DLGP

Doctor of Leadership in Global Perspectives: Crafting Ministry in an Interconnected World

Lowering (or Eliminating) the Bar

Written by: on January 16, 2020

A Secular Age is a book I did not know I needed. I am indebted to James K. A. Smith for making it accessible through How (Not) to Be Secular, especially given the time constraints of this assignment. As Dr. Clark hinted at, I did find myself in the secularism story and have garnered more thoughts and questions than word count available.

The sweep of Taylor’s work is tremendous. I chuckled when Smith noted that roughly three-hundred pages into Taylor had only gotten us to the seventeenth century![1]  Taylor’s brilliance and humility are a fascinating combination. His response to critiques of his tome show a rare humility and is surely a key to his brilliance. He concludes “that the misunderstandings have been largely of my own doing. Crucial points should have been made more carefully. But I’m learning from this and other discussions…”[2] This is genius, I believe, to have written what he has and to still be growing.

SHORT EXERCISE
Rewrite the passage of the secularism post from "The sweep of" up to and including "still be growing.", replacing "tremendous" with "remarkable".

(Items listed in a dataset)
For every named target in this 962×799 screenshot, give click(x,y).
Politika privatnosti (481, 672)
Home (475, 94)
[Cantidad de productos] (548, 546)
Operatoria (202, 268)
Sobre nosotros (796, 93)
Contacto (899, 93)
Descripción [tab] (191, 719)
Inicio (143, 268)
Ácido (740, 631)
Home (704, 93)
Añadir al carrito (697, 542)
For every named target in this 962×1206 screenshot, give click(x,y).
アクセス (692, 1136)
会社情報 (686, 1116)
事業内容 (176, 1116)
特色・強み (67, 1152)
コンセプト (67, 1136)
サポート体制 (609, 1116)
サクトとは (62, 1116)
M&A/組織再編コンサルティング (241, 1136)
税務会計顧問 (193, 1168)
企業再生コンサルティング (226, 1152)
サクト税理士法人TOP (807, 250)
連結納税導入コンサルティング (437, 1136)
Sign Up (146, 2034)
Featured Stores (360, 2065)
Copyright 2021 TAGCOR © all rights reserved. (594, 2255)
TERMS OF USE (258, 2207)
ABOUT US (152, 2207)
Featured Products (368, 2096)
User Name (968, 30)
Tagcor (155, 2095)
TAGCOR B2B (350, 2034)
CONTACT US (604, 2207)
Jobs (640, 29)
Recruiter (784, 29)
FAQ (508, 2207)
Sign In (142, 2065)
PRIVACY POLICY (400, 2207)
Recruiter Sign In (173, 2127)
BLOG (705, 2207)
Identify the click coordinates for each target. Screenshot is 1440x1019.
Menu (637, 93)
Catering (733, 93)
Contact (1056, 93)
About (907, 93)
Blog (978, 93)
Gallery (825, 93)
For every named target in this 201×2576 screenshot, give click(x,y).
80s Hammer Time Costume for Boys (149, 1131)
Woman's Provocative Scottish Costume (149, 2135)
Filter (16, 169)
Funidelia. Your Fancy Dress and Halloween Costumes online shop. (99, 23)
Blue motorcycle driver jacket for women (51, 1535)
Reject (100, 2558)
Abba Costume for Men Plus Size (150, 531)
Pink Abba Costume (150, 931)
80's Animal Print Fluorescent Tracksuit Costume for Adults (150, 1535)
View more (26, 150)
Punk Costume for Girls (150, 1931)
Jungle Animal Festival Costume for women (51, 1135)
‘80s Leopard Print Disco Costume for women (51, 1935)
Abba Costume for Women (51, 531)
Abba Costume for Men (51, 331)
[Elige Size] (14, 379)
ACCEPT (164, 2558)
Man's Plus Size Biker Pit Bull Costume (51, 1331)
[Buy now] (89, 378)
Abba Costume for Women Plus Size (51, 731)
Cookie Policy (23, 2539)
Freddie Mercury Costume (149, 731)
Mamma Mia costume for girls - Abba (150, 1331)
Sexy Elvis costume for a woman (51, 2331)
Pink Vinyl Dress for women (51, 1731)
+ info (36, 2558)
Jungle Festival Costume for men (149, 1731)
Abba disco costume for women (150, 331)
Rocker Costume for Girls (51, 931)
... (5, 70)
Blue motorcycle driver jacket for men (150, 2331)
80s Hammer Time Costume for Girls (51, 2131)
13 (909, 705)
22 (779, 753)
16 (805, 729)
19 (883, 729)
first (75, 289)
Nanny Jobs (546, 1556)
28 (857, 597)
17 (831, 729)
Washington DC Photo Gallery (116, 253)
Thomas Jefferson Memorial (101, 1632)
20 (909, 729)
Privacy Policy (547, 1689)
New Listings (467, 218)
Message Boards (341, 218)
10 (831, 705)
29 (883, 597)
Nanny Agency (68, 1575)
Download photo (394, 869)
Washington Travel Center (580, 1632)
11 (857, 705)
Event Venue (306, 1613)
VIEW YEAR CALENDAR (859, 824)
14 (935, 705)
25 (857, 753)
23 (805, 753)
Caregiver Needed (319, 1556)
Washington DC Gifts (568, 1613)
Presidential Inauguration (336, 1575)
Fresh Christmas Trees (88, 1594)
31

ANSWER FOR THE TASK
The sweep of Taylor’s work is remarkable. I chuckled when Smith noted that roughly three-hundred pages into Taylor had only gotten us to the seventeenth century![1]  Taylor’s brilliance and humility are a fascinating combination. His response to critiques of his tome show a rare humility and is surely a key to his brilliance. He concludes “that the misunderstandings have been largely of my own doing. Crucial points should have been made more carefully. But I’m learning from this and other discussions…”[2] This is genius, I believe, to have written what he has and to still be growing.